(Pixel coordinate grounding data)
----------
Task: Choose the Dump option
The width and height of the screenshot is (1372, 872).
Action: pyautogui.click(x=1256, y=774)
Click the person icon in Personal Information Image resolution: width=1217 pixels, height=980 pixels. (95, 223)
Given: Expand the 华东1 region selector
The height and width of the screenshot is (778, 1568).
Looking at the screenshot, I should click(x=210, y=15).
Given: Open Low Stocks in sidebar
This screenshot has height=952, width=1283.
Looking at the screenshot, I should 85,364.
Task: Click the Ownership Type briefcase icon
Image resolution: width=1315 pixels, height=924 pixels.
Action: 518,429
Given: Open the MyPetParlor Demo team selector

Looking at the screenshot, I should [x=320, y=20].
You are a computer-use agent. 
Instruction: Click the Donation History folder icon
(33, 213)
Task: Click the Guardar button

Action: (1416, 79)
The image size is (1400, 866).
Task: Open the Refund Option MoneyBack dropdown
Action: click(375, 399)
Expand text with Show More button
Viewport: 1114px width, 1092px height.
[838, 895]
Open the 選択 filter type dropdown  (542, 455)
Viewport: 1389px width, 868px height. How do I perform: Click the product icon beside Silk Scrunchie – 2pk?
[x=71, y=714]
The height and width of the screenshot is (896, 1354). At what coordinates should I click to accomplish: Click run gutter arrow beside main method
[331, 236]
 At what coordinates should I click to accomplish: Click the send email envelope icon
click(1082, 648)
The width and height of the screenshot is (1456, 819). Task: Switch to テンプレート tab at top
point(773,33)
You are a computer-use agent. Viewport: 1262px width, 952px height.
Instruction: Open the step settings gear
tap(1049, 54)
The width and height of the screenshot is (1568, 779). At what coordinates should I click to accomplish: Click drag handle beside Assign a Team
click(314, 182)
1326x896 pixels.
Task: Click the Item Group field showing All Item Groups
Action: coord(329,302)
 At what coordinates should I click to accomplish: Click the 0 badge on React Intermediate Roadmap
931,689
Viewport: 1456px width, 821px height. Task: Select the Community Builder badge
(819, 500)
----------
**Problem to solve:** Every entry is to be returned exactly, with nothing dropped.

**Problem solution:**
Task: Choose the Dump option
The width and height of the screenshot is (1372, 872).
Action: pyautogui.click(x=1256, y=774)
Click the person icon in Personal Information Image resolution: width=1217 pixels, height=980 pixels. (95, 223)
Given: Expand the 华东1 region selector
The height and width of the screenshot is (778, 1568).
Looking at the screenshot, I should click(x=210, y=15).
Given: Open Low Stocks in sidebar
This screenshot has height=952, width=1283.
Looking at the screenshot, I should 85,364.
Task: Click the Ownership Type briefcase icon
Image resolution: width=1315 pixels, height=924 pixels.
Action: 518,429
Given: Open the MyPetParlor Demo team selector

Looking at the screenshot, I should [x=320, y=20].
You are a computer-use agent. 
Instruction: Click the Donation History folder icon
(33, 213)
Task: Click the Guardar button

Action: (1416, 79)
The image size is (1400, 866).
Task: Open the Refund Option MoneyBack dropdown
Action: click(375, 399)
Expand text with Show More button
Viewport: 1114px width, 1092px height.
[838, 895]
Open the 選択 filter type dropdown  (542, 455)
Viewport: 1389px width, 868px height. How do I perform: Click the product icon beside Silk Scrunchie – 2pk?
[x=71, y=714]
The height and width of the screenshot is (896, 1354). At what coordinates should I click to accomplish: Click run gutter arrow beside main method
[331, 236]
 At what coordinates should I click to accomplish: Click the send email envelope icon
click(1082, 648)
The width and height of the screenshot is (1456, 819). Task: Switch to テンプレート tab at top
point(773,33)
You are a computer-use agent. Viewport: 1262px width, 952px height.
Instruction: Open the step settings gear
tap(1049, 54)
The width and height of the screenshot is (1568, 779). At what coordinates should I click to accomplish: Click drag handle beside Assign a Team
click(314, 182)
1326x896 pixels.
Task: Click the Item Group field showing All Item Groups
Action: coord(329,302)
 At what coordinates should I click to accomplish: Click the 0 badge on React Intermediate Roadmap
931,689
Viewport: 1456px width, 821px height. Task: Select the Community Builder badge
(819, 500)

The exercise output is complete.